Monday, Dec. 30, 1940
ERIE'S FOURTH
A weary veteran of U. S. railroading is the bankrupt, 108-year-old Erie. In her gilded years she fell in with bad company--flamboyant Jim Fisk, piratical Jay Gould, pious Daniel Drew. Together they manipulated her back and forth from bonanza to bankruptcy, got her known as the "Scarlet Lady of Wall Street." Exhausted, the Erie had collapsed three times by 1895. Then she reformed. Under Van Sweringen control, she became a respectably operated road. But her capital structure never really recovered from Jay Gould's attentions, and she never again paid a dividend on the common. In 1938 Erie chugged into receivership (whither eleven Class I roads had preceded her) for the fourth time.
With the Supreme Court's Los Angeles lumber case to guide it (TIME, Dec. 18, 1939), the ICC in reorganization cases has recently shown little mercy to common stockholders whose equity is under water. Its plan for the Missouri Pacific last January wiped the common out entirely. Last spring it worked out a plan for Erie. To placate the two major interests-- which had been bickering since Erie fell into receivership--ICC effected a compromise. The interests: 1) the Erie bondholders; 2) the C. & O., which held 56% of the voting power. The compromise: capitalization would be slashed from $490,953,630 to $322,692,250, fixed charges from $14,368,842 to $7,000,000 (1937 net railway operating income: $13,614,008). With new bonds, common & preferred issues in exchange for their holdings, bondholders would gain voting control of Erie while C. & O.'s interest would dwindle to 8%.

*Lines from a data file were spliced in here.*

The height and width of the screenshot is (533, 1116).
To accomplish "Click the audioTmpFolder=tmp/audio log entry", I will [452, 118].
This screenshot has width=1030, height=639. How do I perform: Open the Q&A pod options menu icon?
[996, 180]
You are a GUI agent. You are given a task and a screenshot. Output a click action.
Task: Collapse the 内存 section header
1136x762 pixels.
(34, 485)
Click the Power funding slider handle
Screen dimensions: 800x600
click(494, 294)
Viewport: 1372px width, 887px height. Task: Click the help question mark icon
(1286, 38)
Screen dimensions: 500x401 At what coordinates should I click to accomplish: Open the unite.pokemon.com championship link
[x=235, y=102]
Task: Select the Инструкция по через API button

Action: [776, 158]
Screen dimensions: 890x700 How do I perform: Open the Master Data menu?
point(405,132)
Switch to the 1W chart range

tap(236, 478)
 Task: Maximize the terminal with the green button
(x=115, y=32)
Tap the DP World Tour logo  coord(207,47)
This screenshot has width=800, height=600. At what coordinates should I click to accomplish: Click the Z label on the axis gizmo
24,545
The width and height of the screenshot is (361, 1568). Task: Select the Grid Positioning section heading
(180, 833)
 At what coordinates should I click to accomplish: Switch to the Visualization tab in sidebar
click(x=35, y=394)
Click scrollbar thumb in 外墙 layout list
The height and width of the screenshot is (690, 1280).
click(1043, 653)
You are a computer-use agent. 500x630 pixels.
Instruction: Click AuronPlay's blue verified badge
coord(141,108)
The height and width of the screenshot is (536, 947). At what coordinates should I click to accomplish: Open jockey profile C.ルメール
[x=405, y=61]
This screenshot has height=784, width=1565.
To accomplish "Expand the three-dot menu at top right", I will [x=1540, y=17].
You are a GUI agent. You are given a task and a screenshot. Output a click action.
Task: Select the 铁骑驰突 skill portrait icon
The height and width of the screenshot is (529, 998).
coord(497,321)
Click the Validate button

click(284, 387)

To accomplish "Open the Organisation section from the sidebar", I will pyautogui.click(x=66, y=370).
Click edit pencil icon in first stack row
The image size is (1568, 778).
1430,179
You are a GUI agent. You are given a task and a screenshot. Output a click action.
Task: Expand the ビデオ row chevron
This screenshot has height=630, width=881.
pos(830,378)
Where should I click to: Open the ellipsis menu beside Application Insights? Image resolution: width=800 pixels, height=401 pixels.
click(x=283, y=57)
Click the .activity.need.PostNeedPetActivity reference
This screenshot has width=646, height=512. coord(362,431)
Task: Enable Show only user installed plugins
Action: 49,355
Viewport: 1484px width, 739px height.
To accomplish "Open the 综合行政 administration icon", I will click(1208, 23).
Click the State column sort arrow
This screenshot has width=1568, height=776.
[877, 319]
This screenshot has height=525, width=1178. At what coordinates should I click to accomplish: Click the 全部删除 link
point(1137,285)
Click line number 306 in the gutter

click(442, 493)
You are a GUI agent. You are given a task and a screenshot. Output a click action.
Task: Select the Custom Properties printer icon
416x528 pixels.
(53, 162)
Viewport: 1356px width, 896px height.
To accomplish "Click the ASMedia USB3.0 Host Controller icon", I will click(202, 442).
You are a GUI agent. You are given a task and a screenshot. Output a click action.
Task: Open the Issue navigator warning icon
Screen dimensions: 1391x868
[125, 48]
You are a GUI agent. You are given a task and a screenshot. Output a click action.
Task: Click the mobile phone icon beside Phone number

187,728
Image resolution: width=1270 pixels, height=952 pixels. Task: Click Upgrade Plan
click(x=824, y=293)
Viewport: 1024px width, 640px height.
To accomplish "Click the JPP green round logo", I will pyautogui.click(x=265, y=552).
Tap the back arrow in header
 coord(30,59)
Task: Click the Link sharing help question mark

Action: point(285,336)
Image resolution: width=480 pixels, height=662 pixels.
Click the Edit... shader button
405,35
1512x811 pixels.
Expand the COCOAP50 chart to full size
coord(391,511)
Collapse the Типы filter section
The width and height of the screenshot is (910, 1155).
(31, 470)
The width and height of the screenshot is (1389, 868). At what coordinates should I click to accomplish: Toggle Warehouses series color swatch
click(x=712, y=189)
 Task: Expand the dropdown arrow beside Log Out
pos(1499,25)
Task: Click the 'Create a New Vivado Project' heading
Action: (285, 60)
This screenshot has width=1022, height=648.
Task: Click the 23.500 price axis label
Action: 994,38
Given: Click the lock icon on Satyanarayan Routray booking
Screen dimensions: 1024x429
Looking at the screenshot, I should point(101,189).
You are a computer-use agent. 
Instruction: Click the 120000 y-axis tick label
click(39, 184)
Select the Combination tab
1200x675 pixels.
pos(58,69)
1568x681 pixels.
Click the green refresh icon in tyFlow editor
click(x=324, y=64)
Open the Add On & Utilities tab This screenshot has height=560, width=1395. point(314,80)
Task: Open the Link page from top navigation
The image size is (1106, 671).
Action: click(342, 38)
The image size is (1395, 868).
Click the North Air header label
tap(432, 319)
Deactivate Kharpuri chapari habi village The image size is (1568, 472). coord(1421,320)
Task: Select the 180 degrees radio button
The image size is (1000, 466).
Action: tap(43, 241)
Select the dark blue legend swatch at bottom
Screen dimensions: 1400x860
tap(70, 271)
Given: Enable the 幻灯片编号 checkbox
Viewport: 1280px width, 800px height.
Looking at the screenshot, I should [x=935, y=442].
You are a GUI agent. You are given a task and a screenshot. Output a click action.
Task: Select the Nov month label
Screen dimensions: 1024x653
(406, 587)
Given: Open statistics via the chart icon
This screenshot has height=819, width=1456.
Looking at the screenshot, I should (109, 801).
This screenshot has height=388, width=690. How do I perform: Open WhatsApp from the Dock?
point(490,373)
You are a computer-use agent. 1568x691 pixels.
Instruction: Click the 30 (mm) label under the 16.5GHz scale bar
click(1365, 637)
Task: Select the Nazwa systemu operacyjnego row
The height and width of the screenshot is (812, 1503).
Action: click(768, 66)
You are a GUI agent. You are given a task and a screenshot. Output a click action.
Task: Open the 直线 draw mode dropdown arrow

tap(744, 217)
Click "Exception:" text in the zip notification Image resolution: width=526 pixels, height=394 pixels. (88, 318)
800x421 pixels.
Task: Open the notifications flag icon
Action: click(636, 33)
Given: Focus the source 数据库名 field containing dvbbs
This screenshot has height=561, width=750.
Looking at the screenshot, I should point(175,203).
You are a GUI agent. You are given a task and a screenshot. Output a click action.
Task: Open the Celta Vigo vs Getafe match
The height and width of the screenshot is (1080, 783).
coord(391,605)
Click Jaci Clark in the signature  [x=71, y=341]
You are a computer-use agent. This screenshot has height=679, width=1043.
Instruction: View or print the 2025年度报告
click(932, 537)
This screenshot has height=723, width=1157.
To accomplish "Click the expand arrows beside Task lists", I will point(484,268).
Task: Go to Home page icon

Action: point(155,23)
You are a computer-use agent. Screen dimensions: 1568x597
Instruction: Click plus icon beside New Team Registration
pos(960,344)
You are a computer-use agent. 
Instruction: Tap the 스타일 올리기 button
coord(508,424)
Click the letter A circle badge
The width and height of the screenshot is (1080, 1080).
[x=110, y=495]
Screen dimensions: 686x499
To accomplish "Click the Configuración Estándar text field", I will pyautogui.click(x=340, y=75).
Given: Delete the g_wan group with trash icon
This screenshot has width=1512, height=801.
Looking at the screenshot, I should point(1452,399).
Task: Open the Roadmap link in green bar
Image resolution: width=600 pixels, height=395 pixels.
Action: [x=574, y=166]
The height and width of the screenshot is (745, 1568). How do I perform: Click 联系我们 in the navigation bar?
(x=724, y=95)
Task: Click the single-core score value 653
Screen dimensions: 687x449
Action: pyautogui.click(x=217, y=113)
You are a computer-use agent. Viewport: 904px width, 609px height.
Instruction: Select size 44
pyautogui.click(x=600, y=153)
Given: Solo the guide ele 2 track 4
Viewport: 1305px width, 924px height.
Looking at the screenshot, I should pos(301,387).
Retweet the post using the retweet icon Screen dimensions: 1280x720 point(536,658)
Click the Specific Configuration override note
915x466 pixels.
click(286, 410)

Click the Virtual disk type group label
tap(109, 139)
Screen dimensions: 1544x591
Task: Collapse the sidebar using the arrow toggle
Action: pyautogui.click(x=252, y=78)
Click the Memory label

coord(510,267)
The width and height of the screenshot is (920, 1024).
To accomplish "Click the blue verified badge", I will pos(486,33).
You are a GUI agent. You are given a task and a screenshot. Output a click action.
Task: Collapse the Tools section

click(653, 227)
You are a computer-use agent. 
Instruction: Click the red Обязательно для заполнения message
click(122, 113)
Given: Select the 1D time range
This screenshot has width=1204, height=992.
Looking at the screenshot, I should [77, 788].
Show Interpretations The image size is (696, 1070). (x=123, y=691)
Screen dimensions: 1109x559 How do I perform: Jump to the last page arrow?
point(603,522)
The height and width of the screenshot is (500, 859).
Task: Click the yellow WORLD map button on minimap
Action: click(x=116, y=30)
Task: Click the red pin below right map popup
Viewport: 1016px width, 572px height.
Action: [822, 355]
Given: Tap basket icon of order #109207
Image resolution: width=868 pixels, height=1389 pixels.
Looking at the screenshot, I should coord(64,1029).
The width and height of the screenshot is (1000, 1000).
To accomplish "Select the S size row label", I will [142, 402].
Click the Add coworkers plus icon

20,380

To become operative, ICC's plan must first be approved in Federal court, then be ratified by 67% of the company's security holders. Last week Judge Robert N. Wilkin gave tacit approval to the plan, by overruling objections to it. Tired of fighting, C. & O. indicated it would put no obstacle in the way of ratification.
Neither will the bondholders. If Erie (as is probable) comes out of the courts by January, she will not only be the heroine of one of the fastest railroad reorganizations in history, but may be the first Class I railroad to emerge from a section 77 reorganization.